Fork this repo, set up your AWS credentials, and run make run to start your own autonomous experiments. The pipeline handles candidate generation, parallel SageMaker job submission, result collection, and selection — all automatically.

As a reference

The docs folder contains practical guides on Spot capacity, GPU cost analysis, and battle-tested insights from real experiments.
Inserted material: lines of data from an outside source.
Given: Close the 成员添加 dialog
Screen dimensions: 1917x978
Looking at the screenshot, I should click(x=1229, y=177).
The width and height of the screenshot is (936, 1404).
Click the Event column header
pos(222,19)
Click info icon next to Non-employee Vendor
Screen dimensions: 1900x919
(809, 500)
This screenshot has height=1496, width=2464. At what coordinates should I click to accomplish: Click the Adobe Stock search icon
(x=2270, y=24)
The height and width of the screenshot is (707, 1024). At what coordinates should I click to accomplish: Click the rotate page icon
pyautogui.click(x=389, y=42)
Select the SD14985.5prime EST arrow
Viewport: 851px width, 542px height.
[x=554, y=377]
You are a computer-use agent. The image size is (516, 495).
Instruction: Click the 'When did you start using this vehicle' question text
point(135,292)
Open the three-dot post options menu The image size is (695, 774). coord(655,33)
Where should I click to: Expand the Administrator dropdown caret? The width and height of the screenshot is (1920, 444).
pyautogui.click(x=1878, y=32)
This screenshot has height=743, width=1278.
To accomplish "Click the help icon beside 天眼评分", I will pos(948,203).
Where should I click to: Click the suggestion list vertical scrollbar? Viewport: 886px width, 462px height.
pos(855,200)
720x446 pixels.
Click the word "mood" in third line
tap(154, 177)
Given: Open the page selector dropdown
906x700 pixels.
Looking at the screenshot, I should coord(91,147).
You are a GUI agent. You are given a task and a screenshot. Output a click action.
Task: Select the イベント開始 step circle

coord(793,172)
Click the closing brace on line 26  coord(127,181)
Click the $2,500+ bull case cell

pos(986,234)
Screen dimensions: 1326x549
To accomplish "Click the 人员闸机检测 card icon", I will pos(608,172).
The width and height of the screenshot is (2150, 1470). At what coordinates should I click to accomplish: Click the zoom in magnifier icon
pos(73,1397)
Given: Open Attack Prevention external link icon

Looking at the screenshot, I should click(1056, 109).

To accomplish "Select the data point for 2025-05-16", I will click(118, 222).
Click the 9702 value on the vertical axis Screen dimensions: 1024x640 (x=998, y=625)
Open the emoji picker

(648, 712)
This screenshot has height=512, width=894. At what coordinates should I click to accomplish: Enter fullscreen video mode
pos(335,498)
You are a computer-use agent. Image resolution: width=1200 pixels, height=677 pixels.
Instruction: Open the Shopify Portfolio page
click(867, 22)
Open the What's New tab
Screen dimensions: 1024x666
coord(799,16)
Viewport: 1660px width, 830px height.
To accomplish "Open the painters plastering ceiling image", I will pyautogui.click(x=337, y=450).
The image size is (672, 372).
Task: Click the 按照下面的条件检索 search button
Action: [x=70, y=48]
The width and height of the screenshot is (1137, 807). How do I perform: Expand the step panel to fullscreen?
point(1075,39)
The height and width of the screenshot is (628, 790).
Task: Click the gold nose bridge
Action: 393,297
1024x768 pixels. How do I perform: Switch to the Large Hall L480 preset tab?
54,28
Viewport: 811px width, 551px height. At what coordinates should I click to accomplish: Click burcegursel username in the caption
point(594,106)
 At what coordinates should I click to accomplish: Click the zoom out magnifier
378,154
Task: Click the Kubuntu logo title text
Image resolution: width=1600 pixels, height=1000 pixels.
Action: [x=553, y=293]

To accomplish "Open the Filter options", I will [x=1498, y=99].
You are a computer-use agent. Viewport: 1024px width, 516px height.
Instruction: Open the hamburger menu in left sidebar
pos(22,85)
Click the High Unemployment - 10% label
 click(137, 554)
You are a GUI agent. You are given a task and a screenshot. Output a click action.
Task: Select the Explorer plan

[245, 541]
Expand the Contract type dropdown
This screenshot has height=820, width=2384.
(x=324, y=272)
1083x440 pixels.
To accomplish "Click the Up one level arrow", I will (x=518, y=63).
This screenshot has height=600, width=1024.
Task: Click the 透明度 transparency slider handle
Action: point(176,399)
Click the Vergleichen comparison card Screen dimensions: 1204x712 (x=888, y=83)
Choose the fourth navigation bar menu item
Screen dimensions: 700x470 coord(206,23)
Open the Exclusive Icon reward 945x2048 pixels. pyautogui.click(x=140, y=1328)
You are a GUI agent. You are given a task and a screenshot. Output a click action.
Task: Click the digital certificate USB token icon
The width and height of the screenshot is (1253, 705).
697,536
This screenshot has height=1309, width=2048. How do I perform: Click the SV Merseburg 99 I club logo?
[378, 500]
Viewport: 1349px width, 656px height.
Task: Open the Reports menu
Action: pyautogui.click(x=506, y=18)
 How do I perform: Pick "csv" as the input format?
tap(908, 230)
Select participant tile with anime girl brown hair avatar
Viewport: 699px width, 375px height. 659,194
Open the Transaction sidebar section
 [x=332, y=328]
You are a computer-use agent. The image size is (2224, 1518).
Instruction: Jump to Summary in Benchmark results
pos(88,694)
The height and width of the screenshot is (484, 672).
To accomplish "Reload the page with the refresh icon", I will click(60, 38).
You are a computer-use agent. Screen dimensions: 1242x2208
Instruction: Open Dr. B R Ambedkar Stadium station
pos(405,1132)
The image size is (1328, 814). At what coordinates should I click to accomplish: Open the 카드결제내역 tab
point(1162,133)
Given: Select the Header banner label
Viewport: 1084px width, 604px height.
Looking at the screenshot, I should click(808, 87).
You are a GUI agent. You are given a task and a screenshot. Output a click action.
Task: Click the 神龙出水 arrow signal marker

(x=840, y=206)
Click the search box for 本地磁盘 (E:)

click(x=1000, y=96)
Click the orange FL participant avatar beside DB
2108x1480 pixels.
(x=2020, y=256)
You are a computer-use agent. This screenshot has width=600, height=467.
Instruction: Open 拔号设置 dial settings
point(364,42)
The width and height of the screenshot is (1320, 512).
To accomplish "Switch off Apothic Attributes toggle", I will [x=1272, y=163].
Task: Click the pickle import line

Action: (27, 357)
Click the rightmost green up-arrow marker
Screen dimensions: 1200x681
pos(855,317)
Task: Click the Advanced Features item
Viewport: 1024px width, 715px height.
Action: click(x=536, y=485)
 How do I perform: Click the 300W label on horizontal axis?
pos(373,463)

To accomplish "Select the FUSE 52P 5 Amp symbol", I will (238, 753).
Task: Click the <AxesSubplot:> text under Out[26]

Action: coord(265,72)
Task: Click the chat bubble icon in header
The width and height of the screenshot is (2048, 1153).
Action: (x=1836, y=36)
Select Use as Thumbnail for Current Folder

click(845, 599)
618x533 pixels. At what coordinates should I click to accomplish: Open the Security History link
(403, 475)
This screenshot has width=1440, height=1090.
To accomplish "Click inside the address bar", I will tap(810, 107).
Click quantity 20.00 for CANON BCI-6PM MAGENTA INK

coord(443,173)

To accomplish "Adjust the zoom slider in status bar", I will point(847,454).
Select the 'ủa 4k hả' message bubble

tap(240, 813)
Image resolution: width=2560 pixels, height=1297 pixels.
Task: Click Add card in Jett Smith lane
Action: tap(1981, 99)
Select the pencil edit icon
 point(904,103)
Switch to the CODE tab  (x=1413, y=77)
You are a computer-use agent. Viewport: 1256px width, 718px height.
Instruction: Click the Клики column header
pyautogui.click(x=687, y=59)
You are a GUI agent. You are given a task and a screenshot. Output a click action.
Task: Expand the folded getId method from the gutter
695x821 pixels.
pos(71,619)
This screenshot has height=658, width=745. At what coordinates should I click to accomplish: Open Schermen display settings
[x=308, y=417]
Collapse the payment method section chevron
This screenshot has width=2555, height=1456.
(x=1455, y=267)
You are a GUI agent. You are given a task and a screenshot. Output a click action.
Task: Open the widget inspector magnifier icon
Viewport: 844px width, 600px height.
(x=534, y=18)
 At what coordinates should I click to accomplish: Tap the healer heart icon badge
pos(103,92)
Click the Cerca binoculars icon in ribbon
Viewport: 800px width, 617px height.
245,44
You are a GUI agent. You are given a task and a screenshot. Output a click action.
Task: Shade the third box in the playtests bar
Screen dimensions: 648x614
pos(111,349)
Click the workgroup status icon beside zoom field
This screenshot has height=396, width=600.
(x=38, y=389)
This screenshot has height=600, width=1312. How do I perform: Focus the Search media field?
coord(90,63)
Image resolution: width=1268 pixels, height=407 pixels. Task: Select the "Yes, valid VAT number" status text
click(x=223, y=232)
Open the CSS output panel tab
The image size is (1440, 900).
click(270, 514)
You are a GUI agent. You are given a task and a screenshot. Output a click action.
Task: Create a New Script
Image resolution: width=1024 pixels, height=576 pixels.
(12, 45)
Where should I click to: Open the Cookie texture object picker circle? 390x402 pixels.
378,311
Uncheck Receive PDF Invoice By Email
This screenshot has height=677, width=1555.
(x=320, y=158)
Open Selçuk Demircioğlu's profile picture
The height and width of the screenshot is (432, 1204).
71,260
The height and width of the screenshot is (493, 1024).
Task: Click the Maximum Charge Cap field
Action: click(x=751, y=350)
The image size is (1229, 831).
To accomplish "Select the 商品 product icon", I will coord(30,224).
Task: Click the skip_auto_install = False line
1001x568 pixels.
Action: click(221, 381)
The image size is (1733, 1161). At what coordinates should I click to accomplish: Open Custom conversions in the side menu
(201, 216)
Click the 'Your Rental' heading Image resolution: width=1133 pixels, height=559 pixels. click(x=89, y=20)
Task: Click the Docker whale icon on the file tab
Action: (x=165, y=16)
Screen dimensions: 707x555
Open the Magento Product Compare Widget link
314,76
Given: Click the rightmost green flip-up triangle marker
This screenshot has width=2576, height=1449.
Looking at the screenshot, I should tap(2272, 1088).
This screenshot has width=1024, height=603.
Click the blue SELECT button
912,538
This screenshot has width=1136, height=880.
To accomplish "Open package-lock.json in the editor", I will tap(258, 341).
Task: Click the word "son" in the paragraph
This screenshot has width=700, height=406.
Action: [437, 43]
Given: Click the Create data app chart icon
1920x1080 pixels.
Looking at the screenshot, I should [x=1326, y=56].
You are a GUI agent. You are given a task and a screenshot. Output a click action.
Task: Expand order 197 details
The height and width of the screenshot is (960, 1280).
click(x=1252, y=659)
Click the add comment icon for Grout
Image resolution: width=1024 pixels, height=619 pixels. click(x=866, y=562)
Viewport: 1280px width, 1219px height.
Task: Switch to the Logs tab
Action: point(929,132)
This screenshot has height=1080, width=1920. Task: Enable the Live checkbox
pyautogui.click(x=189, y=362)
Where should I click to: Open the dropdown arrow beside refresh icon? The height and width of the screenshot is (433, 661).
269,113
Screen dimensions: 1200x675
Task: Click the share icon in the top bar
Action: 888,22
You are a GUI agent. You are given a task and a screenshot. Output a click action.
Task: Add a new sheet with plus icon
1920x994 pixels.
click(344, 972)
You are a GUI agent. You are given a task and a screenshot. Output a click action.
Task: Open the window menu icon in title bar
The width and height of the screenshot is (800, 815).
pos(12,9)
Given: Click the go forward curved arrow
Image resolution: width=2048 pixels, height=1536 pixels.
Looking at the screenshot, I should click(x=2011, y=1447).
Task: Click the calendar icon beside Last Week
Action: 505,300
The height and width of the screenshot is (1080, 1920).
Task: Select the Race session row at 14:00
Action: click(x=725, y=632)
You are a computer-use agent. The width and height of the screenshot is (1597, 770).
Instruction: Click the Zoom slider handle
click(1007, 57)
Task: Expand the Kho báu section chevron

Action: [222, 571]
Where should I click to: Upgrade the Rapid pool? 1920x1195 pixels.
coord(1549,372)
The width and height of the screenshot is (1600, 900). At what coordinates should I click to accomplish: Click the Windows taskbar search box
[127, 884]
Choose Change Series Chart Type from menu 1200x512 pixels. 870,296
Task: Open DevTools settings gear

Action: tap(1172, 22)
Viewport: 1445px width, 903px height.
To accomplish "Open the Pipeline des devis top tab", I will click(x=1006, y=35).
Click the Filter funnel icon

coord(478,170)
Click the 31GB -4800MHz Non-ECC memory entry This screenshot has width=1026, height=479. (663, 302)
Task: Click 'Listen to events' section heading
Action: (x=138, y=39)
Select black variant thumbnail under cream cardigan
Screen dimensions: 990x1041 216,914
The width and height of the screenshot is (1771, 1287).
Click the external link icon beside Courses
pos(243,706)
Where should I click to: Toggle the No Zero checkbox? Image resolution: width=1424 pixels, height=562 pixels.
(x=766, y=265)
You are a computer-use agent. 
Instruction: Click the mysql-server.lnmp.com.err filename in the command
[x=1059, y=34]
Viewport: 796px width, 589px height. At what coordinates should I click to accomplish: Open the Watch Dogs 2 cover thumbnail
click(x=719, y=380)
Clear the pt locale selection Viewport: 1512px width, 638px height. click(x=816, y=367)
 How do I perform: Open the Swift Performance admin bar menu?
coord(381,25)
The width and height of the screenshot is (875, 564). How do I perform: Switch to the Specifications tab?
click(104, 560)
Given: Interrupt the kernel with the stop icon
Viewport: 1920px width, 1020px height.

The sagemaker-spot-training skill packages these lessons for Claude Code users.

How It Works

The original autoresearch runs experiments sequentially on a single GPU — 12 experiments/hour, ~8 hours for 100 experiments. We built a parallel evolution pipeline on SageMaker Managed Spot Training that leverages the HUGI (Hurry Up and Get Idle) pattern to complete 100 experiments in ~~100 minutes at the same cost (~~$4) with zero GPU idle time.

Architecture

Sequential vs Parallel

	Original autoresearch	Serverless (this repo)
Execution	1 experiment at a time	10 experiments in parallel
100 experiments	~8 hours	~100 minutes
Cost	~$4 (GPU always on)	~$4 (HUGI: pay only when running)
GPU	1x H100 (always occupied)	N x H100 Spot (on-demand burst)
Search strategy	Greedy (sequential)	Population-based evolution
Improvement probability	18% per experiment	86% per generation

HUGI Pattern (Hurry Up and Get Idle)

Traditional GPU server:
  ████░░░░████░░░░████░░░░████░░░░  (utilization ~50%, paying 24/7)

HUGI with SageMaker Spot:
  ██████████                          (utilization 100%, $0 when idle)
  ↑ N GPUs burst                 ↑ terminate immediately

Quick Start

Prerequisites

AWS CLI configured (aws configure)
Python 3.11+
SageMaker Python SDK

pip install boto3 sagemaker pyyaml click

1. Setup IAM Role

./infrastructure/setup_iam.sh --profile personal --region ap-northeast-1
# → Copy role ARN to config.yaml

2. Prepare Data (one-time, ~5 min)

make prepare

Downloads 10 training shards + validation shard from HuggingFace, trains BPE tokenizer, uploads everything to S3.

3. Verify Setup

make dry-run

4. Run Experiments

# Single experiment test (~$0.04, ~10 min)
make run-single

# Full pipeline (~$4, ~100 min)
make run

How It Works

Generation Loop

Each generation follows 4 steps:

Candidate Generation — Creates N variants of train.py with diverse strategies:

Strategy	Count	Description
Conservative	3	LR adjustments (±10-30%)
Moderate	4	Architecture changes (depth, width, window, batch)
Aggressive	2	Radical combinations (deep-narrow, wide-shallow)
Crossover	1	Combine ideas from top-2 of previous generation

Batch Launch — Submits all N candidates as parallel SageMaker Spot Training Jobs (async, wait=False)
Result Collection — Polls all jobs until completion, extracts val_bpb metric from CloudWatch
Selection — Best val_bpb becomes new baseline, committed with git tag gen-NNN-best

The Rules (same as original autoresearch)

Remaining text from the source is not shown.